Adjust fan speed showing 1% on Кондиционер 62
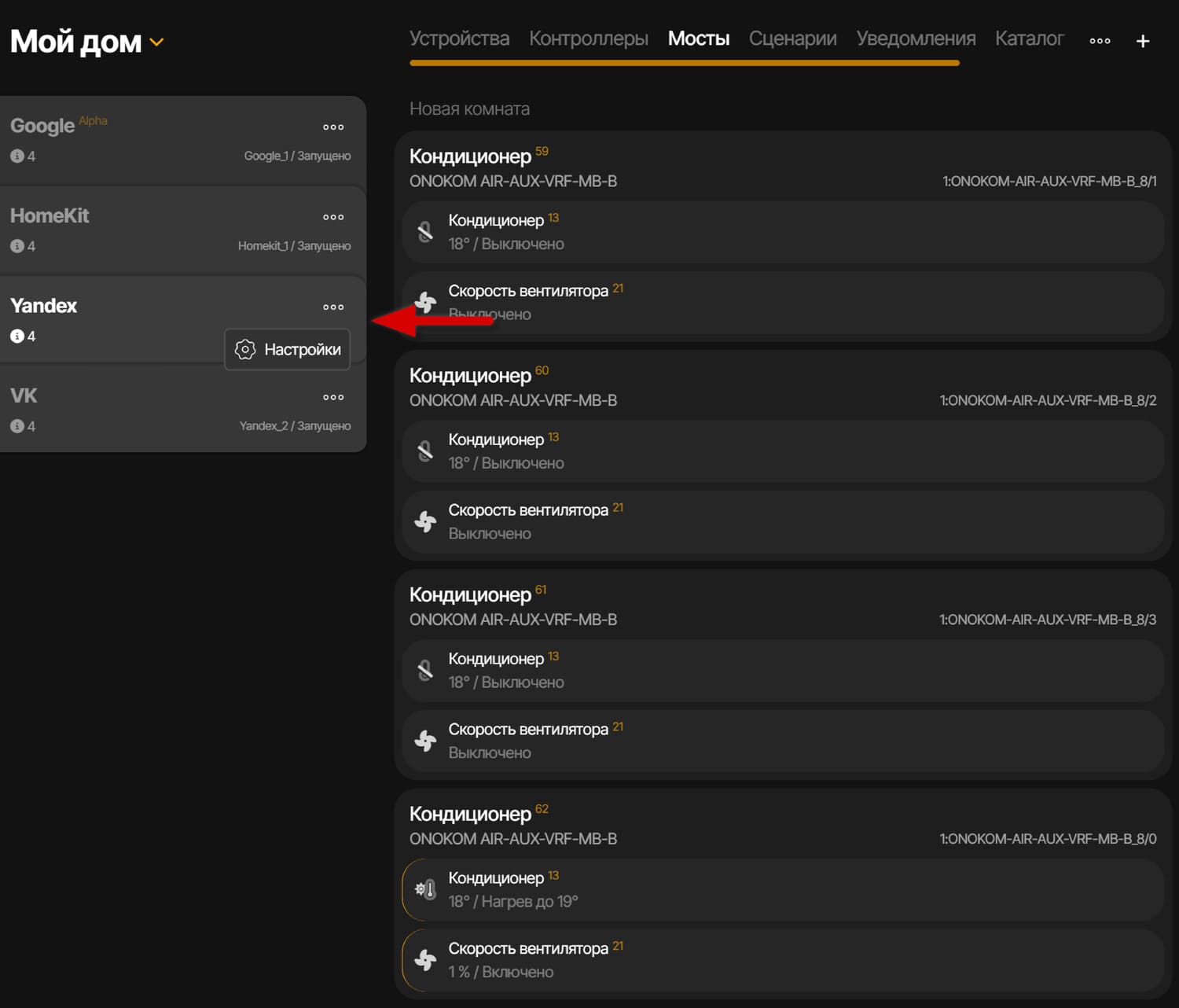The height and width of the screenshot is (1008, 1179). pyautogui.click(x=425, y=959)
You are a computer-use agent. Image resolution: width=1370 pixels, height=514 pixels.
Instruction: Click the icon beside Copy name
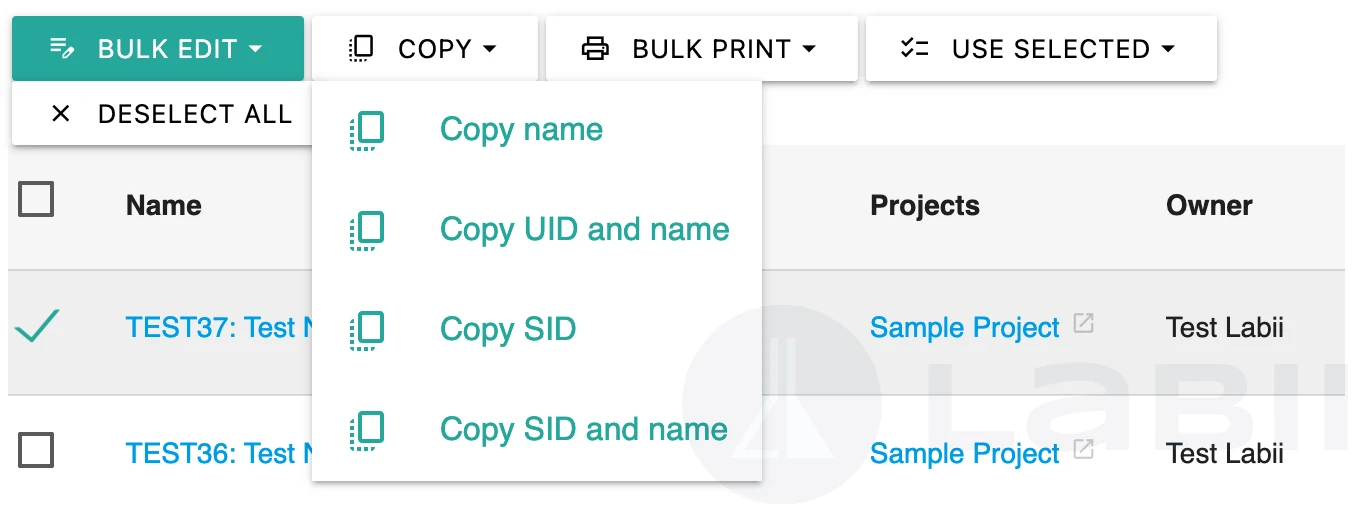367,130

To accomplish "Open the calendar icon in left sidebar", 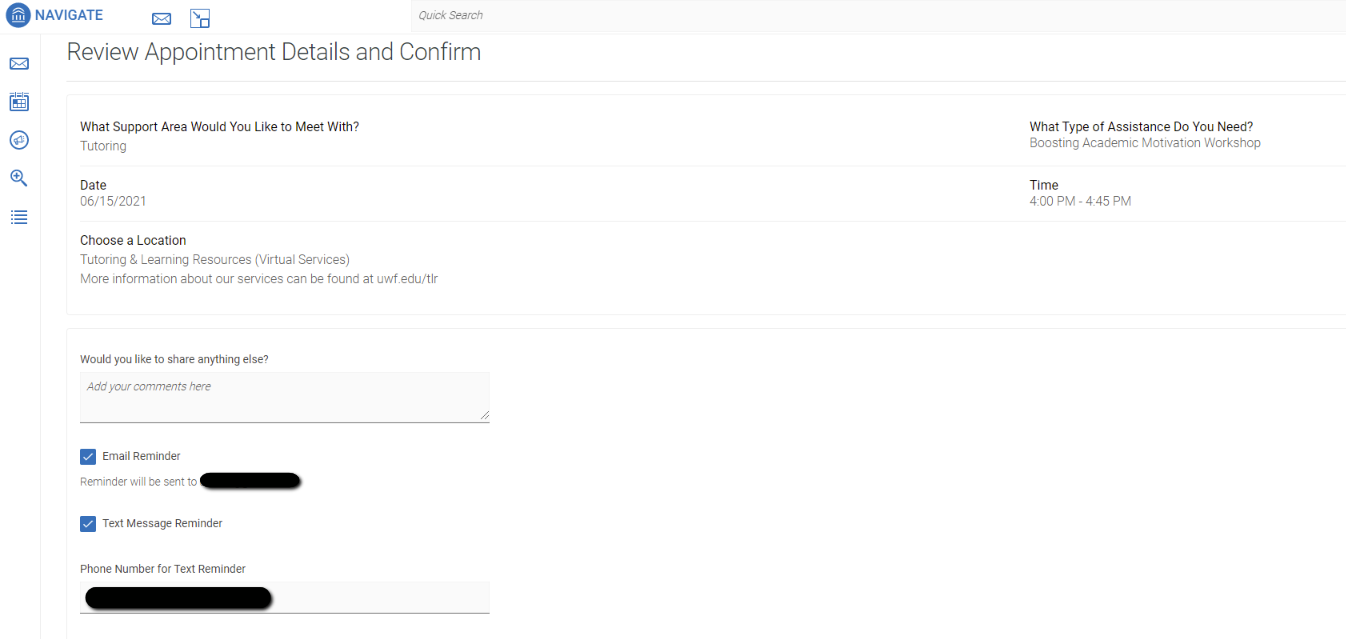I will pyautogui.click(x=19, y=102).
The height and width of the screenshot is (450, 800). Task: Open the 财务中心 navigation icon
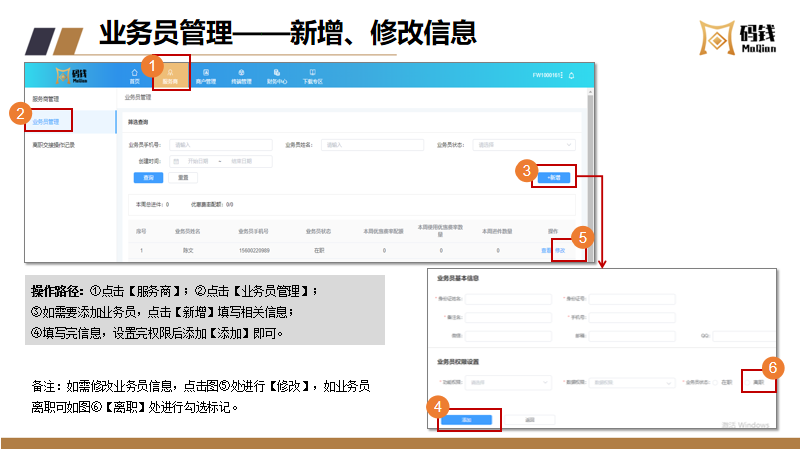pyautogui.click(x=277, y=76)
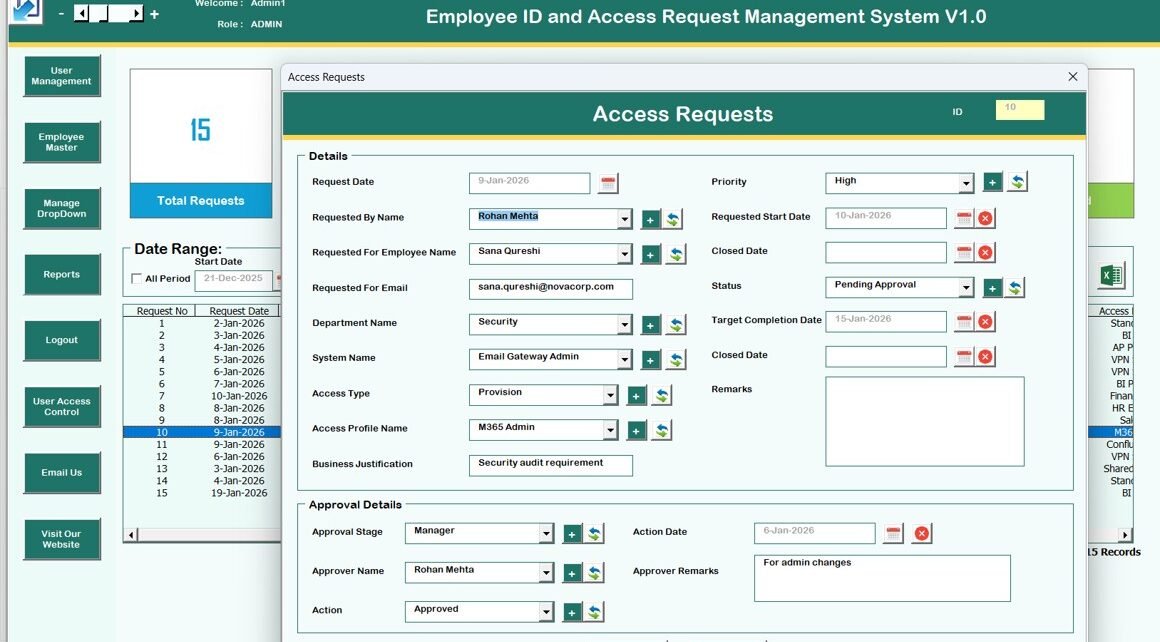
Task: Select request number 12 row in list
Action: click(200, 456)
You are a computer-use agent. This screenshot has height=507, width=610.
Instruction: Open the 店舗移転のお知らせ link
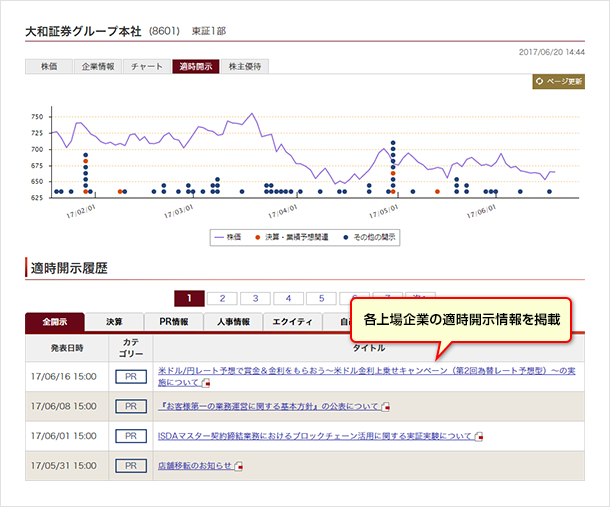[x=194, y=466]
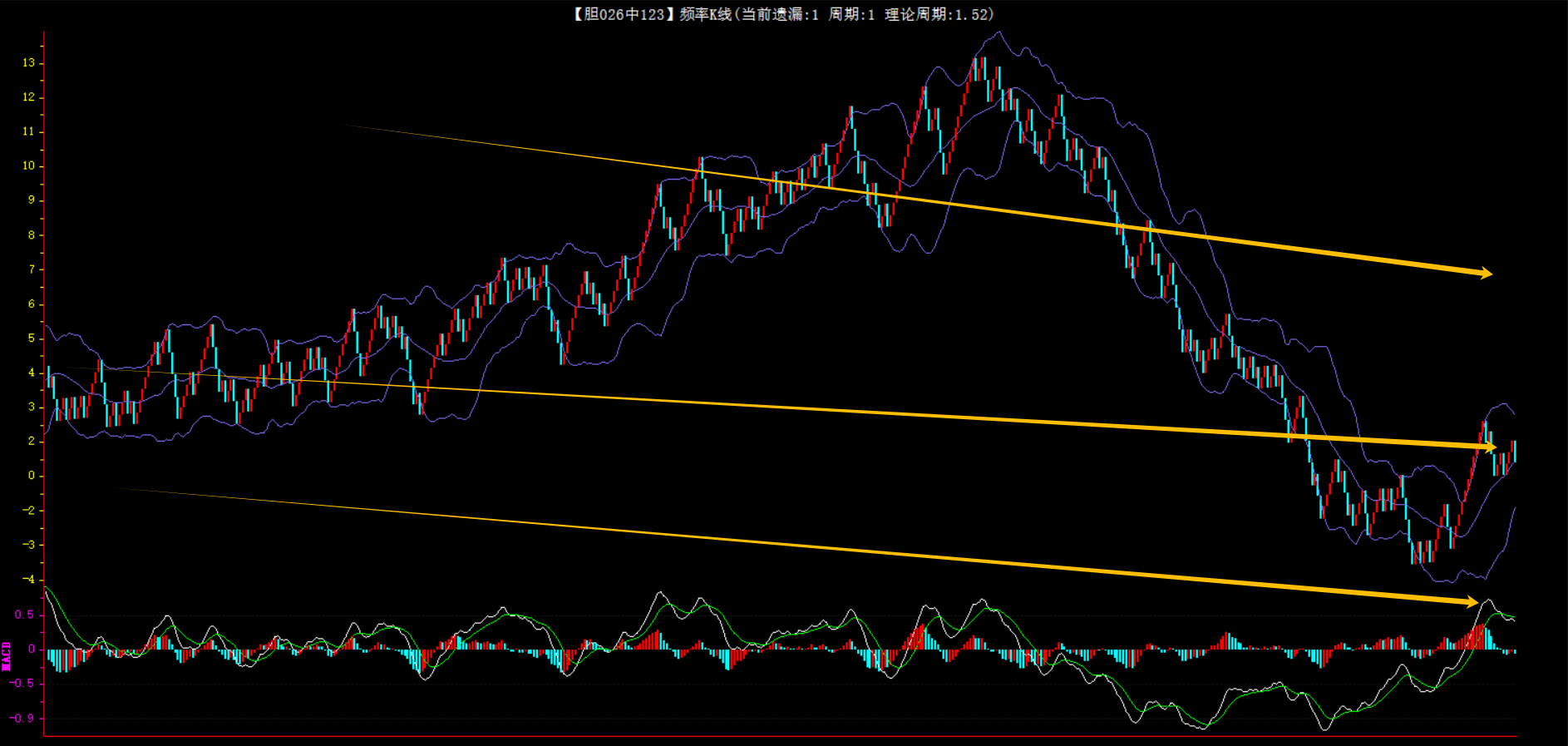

▶ **Directions**:
Wherever a line in the listing contains the word "agent", copy that line out.

▶ **Your response**:
You are a computer-use agent. Image resolution: width=1370 pixels, height=514 pixels.
You are a computer-use agent. This screenshot has height=507, width=610.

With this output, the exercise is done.